Alors que beaucoup de filières connaissent ou vont connaître des restructurations avec des risques importants de chômage, le dispositif de transitions collectives permet de penser la reconversion des salariés dont l’emploi est menacé en amont des restructurations des entreprises. L’objectif est d’organiser, dans chaque bassin d’emploi, les passerelles entre les entreprises en difficultés et les secteurs et entreprises qui ont des besoins en recrutements. Ce dispositif permettra de financer des formations longues pour les salariés afin qu’ils puissent commencer une nouvelle activité professionnelle. Et durant ce parcours, les salariés conservent toutes leurs garanties contractuelles jusqu’à la fin du processus de reconversion.

La CFDT avait revendiqué dès juillet dernier, lors du lancement du Plan de Relance, la nécessité de disposer d’un outil pour organiser, en amont des PSE, les transitions professionnelles de manière collective.
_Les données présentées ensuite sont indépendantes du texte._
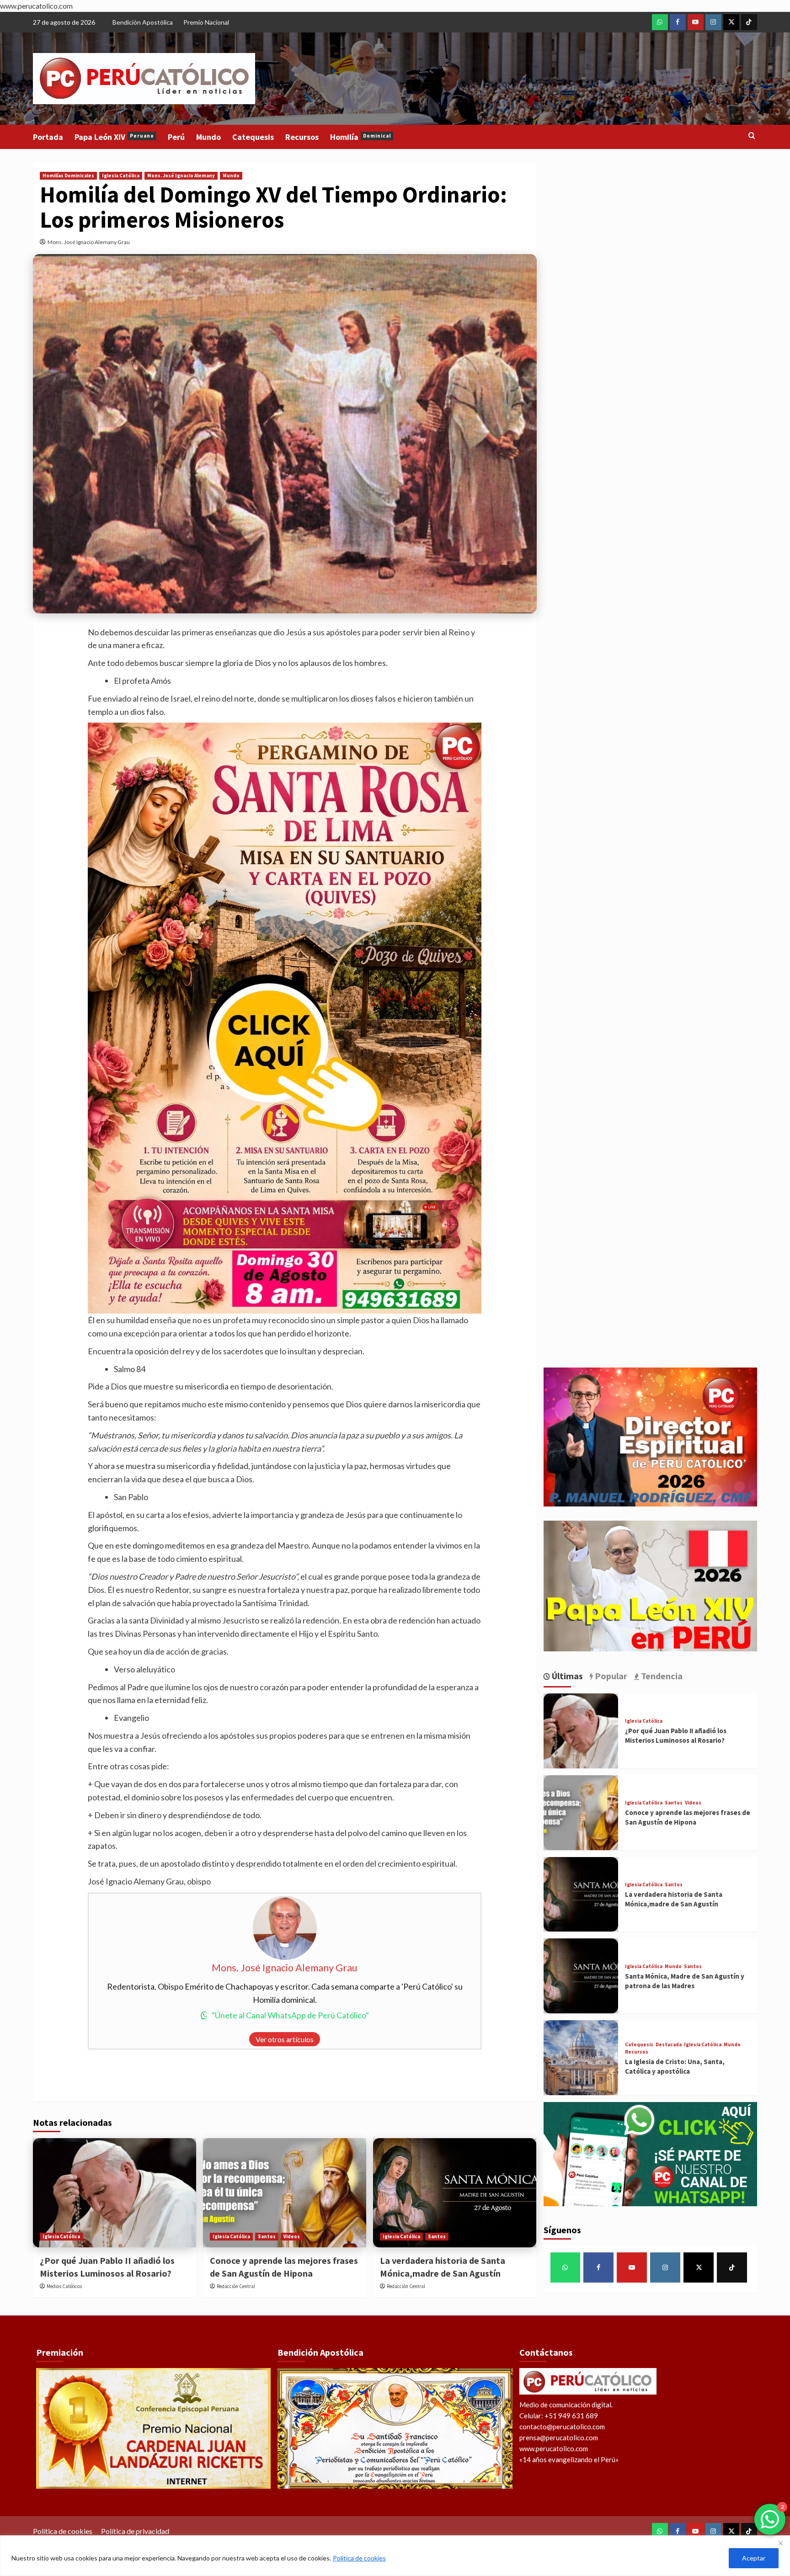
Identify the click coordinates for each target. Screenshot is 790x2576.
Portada (48, 137)
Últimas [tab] (566, 1676)
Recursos (302, 137)
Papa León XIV (114, 137)
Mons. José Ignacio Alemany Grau (89, 242)
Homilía (360, 137)
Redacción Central (236, 2286)
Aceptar (753, 2558)
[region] (395, 2555)
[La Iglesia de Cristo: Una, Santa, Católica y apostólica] (581, 2057)
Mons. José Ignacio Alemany (181, 175)
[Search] (752, 136)
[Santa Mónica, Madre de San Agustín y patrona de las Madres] (581, 1975)
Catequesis (253, 137)
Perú (176, 137)
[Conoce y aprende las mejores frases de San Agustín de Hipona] (284, 2192)
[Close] (780, 2543)
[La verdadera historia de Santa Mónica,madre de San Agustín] (454, 2192)
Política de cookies (359, 2558)
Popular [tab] (610, 1676)
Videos (291, 2236)
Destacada (669, 2044)
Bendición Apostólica (142, 22)
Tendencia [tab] (661, 1676)
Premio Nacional (206, 22)
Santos (267, 2236)
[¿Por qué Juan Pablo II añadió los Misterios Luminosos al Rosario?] (114, 2192)
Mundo (208, 137)
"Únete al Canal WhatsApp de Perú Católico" (290, 2015)
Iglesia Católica (120, 175)
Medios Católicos (64, 2286)
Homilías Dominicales (68, 175)
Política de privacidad (135, 2531)
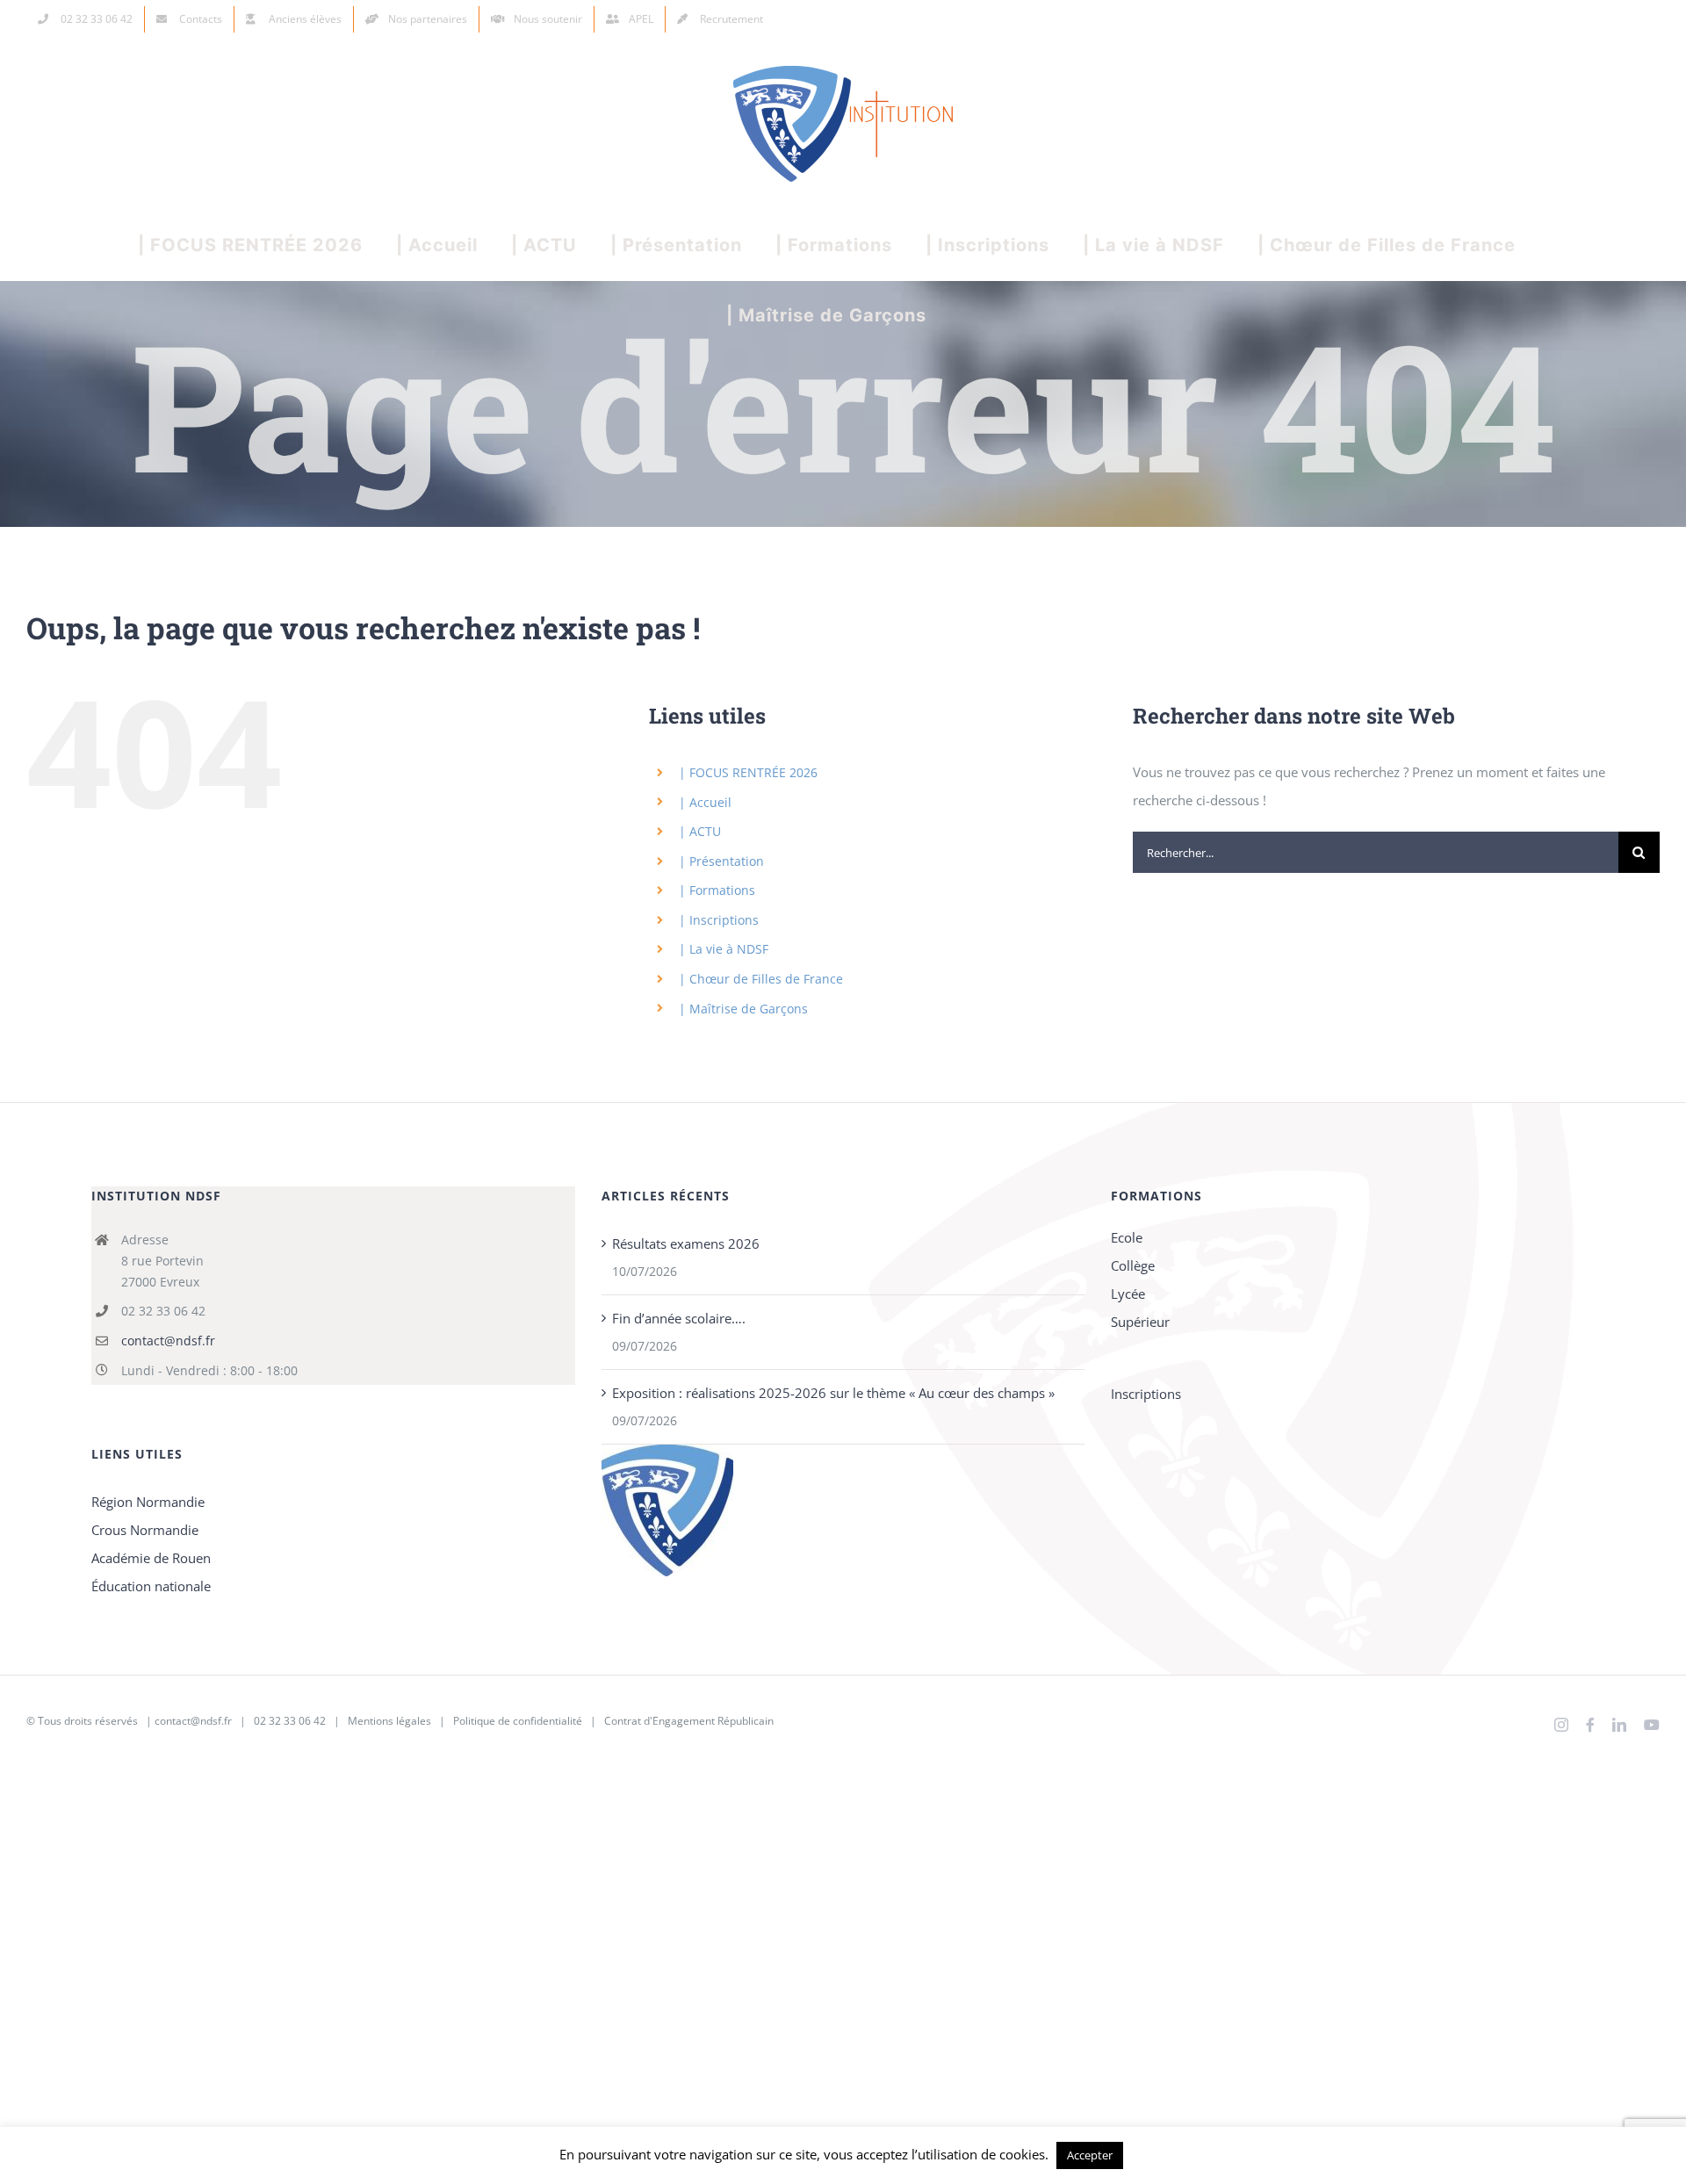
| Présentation (721, 861)
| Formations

Nous avions appelé à la constitution souple et opérationnelle de plateformes territoriales multi-acteurs pour en faciliter la mise en œuvre. Avec plus de 100 projets structurés sur un temps très court, l’appel à manifestation d’intérêt lancé en fin d’année dernière pour amorcer cette dynamique est un succès. Il témoigne de l’utilité indéniable de Transco comme de la mobilisation concrète qu’il suscite. La CFDT est pleinement impliquée dans cette dynamique d’acteurs, soit elle-même, soit à travers les associations paritaires Transitions Pro.

Maintenant, la réussite de Transco repose sur un dialogue social de qualité dans les entreprises et dans les territoires. Nous avons collectivement l’obligation de réussir afin d’éviter aux salariés dont l’emploi est menacé de basculer dans le chômage. Les militants CFDT sont déjà mobilisés et seront partout au rendez-vous de ce défi collectif.